And on top of all the BS they stocked brook trout this year! Kolob could grow some beautiful brooks along with the dandy ‘bows and cutts. Hang the bastads!


----------



## MuscleWhitefish (Jan 13, 2015)

If you are going to kill the lake anyway, then why do not raise the limit to no limit?


----------



## hondodawg (Mar 13, 2013)

So any specific date on the Kill?
What if they don’t kill it off and leave the fish in the lake. What kind of problems would happen to the fishery? 
I have a hard time believing those fish could survive a trip down the creek and over the water fall than down into the Virgin river


Sent from my iPhone using Tapatalk


----------



## kailey29us (May 26, 2011)

I saw the same post on Facebook last week, this was once an amazing fishery not so much anymore. When they changed the regs to allow bait fishing a couple years ago it has steadily gone down hill. I have asked for more patrols by the DWR to enforce the size/number of fish being taken and have yet to see anyone up there citing people. On several occasions I have seen people with buckets full of fish on the shore line. Never used to happen, at least I never saw it happen before bait fishing was allowed.


----------



## PBH (Nov 7, 2007)

kailey29us said:


> I saw the same post on Facebook last week, this was once an amazing fishery not so much anymore. When they changed the regs to allow bait fishing a couple years ago it has steadily gone down hill. I have asked for more patrols by the DWR to enforce the size/number of fish being taken and have yet to see anyone up there citing people. On several occasions I have seen people with buckets full of fish on the shore line. Never used to happen, at least I never saw it happen before bait fishing was allowed.


I completely disagree.

Last fall numerous anglers, on numerous occasions, were catching and releasing trout (rainbows, cutts, hybrids) over 25"! Keep in mind, this fishery is largely (almost 100% for cutthroat) self-sustaining!
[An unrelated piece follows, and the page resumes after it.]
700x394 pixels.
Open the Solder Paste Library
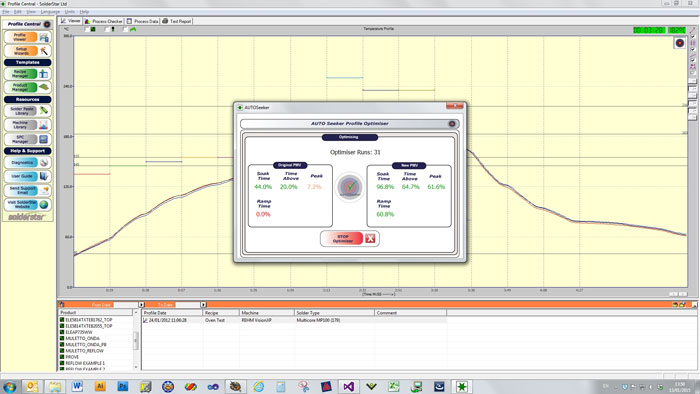coord(28,111)
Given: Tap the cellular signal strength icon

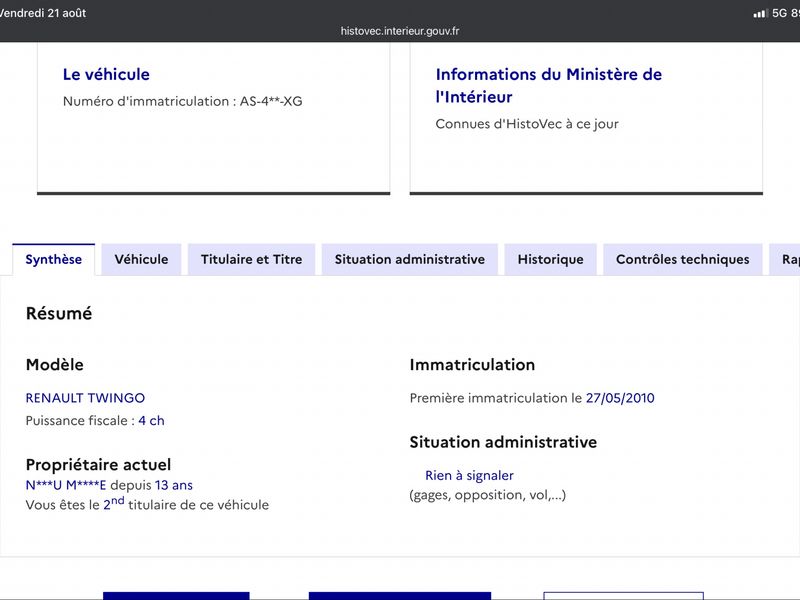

How many trout fisheries do we have in Utah that produce trophy sized trout and are self-sustaining? (Not very many) All while allowing bait fishing during the summer months!

Kolob was a true gem. If there was any downside to it, it was simply the summer time popularity with out-of-state recreationists.

It is a true shame that we are losing it. I'm looking forward to a bright future once again.


----------



## PBH (Nov 7, 2007)

hondodawg said:


> So any specific date on the Kill?


The lake is being drained as we speak. The outlet gate has issues, and they were looking at using divers to repair those issues. Now they have the opportunity to just drain it and fix those issues. Once it is as low as they can get it, they will fix the gates, and the UDWR will then treat it.



hondodawg said:


> What if they don't kill it off and leave the fish in the lake. What kind of problems would happen to the fishery?


The fishery at Kolob would certainly suffer with perch. Perch would destroy the self-sustaining trout recruitment that makes Kolob so unique. Like every other reservoir in Utah with perch, you'd end up with a fishery dominated by stunted perch.

But this isn't the biggest concern. The biggest concern is that Federal stipulations govern the species allowed in the Virgin River drainage -- and perch are one species specifically listed as not allowed due to the threat they pose to endangered species downstream in the Virgin.



hondodawg said:


> I have a hard time believing those fish could survive a trip down the creek and over the water fall than down into the Virgin river


It makes no difference whatsoever whether you believe perch would survive this trip or not. They are not allowed in this drainage. The rules are already written to prevent perch from being in this drainage.

Regardless of your belief, the chance is there. Especially if the species (perch) established a base population in Kolob. The more perch in Kolob, the better chance you have of them ending up downstream from Kolob. Kolob Creek is only a 10 mile section of stream to the North Fork of the Virgin -- a distance, and drop, that fish certainly could manage.

Basically -- the UDWR has no choice in this matter. If they do nothing, the Feds would step in and take control.

The UDWR is doing the right thing.


----------



## rafalciemski (May 18, 2018)

Did anyone fist there lately? I'm planing on take a trip there next weekend with my 8 year old son. How is the action now? Is powerbait working there, never fish there before. My son is really excited about this trip, he loves fishing


----------